*MATERIALS PROVIDED*.

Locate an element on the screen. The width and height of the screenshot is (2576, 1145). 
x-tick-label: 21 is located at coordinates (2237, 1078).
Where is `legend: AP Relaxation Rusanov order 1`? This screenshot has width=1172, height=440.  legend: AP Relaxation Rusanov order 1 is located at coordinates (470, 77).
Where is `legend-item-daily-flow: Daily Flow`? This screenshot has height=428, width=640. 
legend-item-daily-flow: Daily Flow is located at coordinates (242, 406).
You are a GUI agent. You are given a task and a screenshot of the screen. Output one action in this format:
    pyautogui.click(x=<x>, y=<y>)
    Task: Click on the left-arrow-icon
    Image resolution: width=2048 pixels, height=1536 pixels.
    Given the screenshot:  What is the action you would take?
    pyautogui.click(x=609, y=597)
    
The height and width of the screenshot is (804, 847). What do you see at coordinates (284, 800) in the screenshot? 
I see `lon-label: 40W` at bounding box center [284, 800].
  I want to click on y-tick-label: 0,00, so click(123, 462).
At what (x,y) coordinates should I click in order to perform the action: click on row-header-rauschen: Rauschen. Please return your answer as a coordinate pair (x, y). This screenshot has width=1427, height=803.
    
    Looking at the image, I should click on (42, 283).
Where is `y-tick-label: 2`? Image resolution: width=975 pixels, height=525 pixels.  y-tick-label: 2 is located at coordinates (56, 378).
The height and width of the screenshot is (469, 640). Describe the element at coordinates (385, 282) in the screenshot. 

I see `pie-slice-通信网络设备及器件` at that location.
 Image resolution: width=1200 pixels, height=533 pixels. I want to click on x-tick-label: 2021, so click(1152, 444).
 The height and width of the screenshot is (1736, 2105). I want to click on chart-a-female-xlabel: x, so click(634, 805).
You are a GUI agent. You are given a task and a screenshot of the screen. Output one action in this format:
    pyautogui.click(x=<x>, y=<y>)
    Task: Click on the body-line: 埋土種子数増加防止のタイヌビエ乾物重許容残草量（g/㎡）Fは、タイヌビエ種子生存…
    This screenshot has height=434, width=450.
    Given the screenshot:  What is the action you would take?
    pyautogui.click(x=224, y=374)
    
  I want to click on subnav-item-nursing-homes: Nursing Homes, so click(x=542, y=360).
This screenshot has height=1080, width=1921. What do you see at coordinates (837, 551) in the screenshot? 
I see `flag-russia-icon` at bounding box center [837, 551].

*EXERCISE*. Reproduce all of the material above, line for line, with no changes to wording, spacing, or order.

*SOLUTION BELOW*.
Locate an element on the screen. The width and height of the screenshot is (2576, 1145). 
x-tick-label: 21 is located at coordinates (2237, 1078).
Where is `legend: AP Relaxation Rusanov order 1`? This screenshot has width=1172, height=440.  legend: AP Relaxation Rusanov order 1 is located at coordinates (470, 77).
Where is `legend-item-daily-flow: Daily Flow`? This screenshot has height=428, width=640. 
legend-item-daily-flow: Daily Flow is located at coordinates (242, 406).
You are a GUI agent. You are given a task and a screenshot of the screen. Output one action in this format:
    pyautogui.click(x=<x>, y=<y>)
    Task: Click on the left-arrow-icon
    Image resolution: width=2048 pixels, height=1536 pixels.
    Given the screenshot:  What is the action you would take?
    pyautogui.click(x=609, y=597)
    
The height and width of the screenshot is (804, 847). What do you see at coordinates (284, 800) in the screenshot? 
I see `lon-label: 40W` at bounding box center [284, 800].
  I want to click on y-tick-label: 0,00, so click(123, 462).
At what (x,y) coordinates should I click in order to perform the action: click on row-header-rauschen: Rauschen. Please return your answer as a coordinate pair (x, y). This screenshot has width=1427, height=803.
    
    Looking at the image, I should click on (42, 283).
Where is `y-tick-label: 2`? Image resolution: width=975 pixels, height=525 pixels.  y-tick-label: 2 is located at coordinates (56, 378).
The height and width of the screenshot is (469, 640). Describe the element at coordinates (385, 282) in the screenshot. 

I see `pie-slice-通信网络设备及器件` at that location.
 Image resolution: width=1200 pixels, height=533 pixels. I want to click on x-tick-label: 2021, so click(1152, 444).
 The height and width of the screenshot is (1736, 2105). I want to click on chart-a-female-xlabel: x, so click(634, 805).
You are a GUI agent. You are given a task and a screenshot of the screen. Output one action in this format:
    pyautogui.click(x=<x>, y=<y>)
    Task: Click on the body-line: 埋土種子数増加防止のタイヌビエ乾物重許容残草量（g/㎡）Fは、タイヌビエ種子生存…
    This screenshot has height=434, width=450.
    Given the screenshot:  What is the action you would take?
    pyautogui.click(x=224, y=374)
    
  I want to click on subnav-item-nursing-homes: Nursing Homes, so click(x=542, y=360).
This screenshot has height=1080, width=1921. What do you see at coordinates (837, 551) in the screenshot? 
I see `flag-russia-icon` at bounding box center [837, 551].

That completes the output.